Obtaining energy from low-emission sources is extremely important currently. The use of hydropower plants for electrical energy production proves to be advantageous. The most commonly used type of water turbines are Kaplan machines due to the highest efficiency they offer in a wide range of operation. There is a need to increase the reliability of operating machines due to the failure of the oil heads performing the task of supplying hydraulic oil to the interior of the rotating turbine shaft to control the Kaplan turbine rotor blades. An in-depth analysis of physical phenomena such as friction, mechanical vibrations, and heat transfer has been carried out. The assumptions for the construction of the FDHC early diagnostics system have been created. Methods of measuring the parameters have been defined, which have consequently assisted in creating an algorithm for the testing method of a working machine in real time. The 3D CFD simulation method has been applied and physical phenomena have also been implemented in order to enable the reconstruction of the actual processes taking place inside the working element. This has enabled the observation of changes in physical quantities in any cross-section and point of the component tested.

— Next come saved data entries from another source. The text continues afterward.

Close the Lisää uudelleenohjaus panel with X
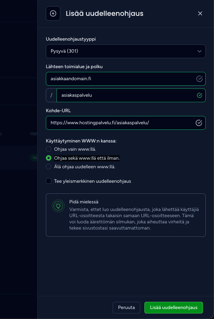pyautogui.click(x=200, y=13)
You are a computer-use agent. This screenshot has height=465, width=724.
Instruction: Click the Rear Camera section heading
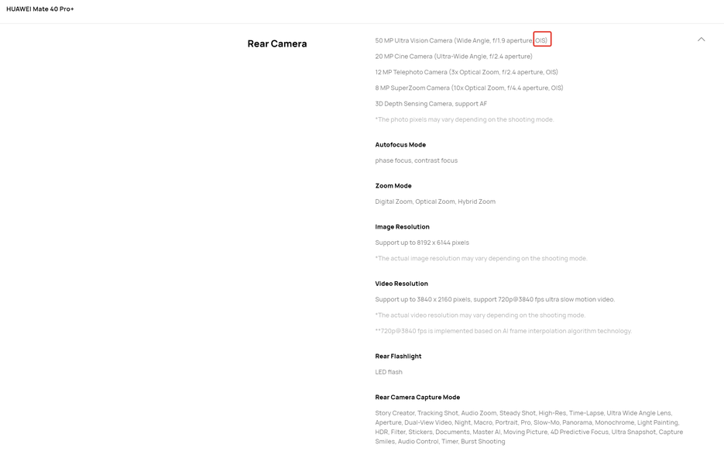(277, 43)
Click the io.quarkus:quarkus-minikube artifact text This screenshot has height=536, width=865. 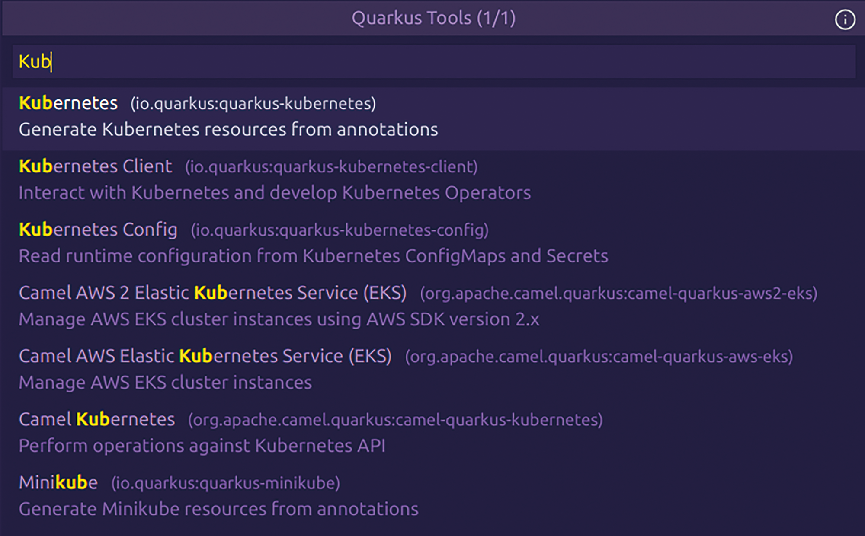[x=226, y=483]
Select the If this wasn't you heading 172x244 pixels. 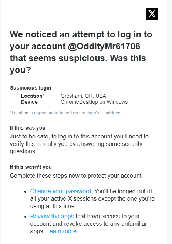pos(31,167)
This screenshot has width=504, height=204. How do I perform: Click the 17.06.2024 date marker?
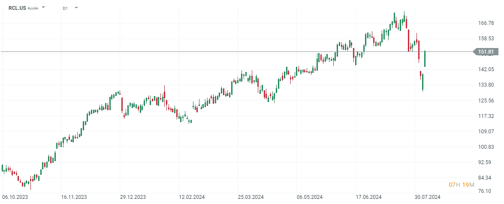click(x=368, y=197)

These activities have made it possible to determine the critical measurement points of physical quantities in the model that can be applied to a real object. In order to confirm the correctness of the assumptions made for the construction of the FDHC system, the 3D CFD simulation has been compared with the results obtained during measurements carried out on a working hydro unit. The results of the measurements carried out with the thermal imaging camera have partly coincided with the results obtained in the computational model.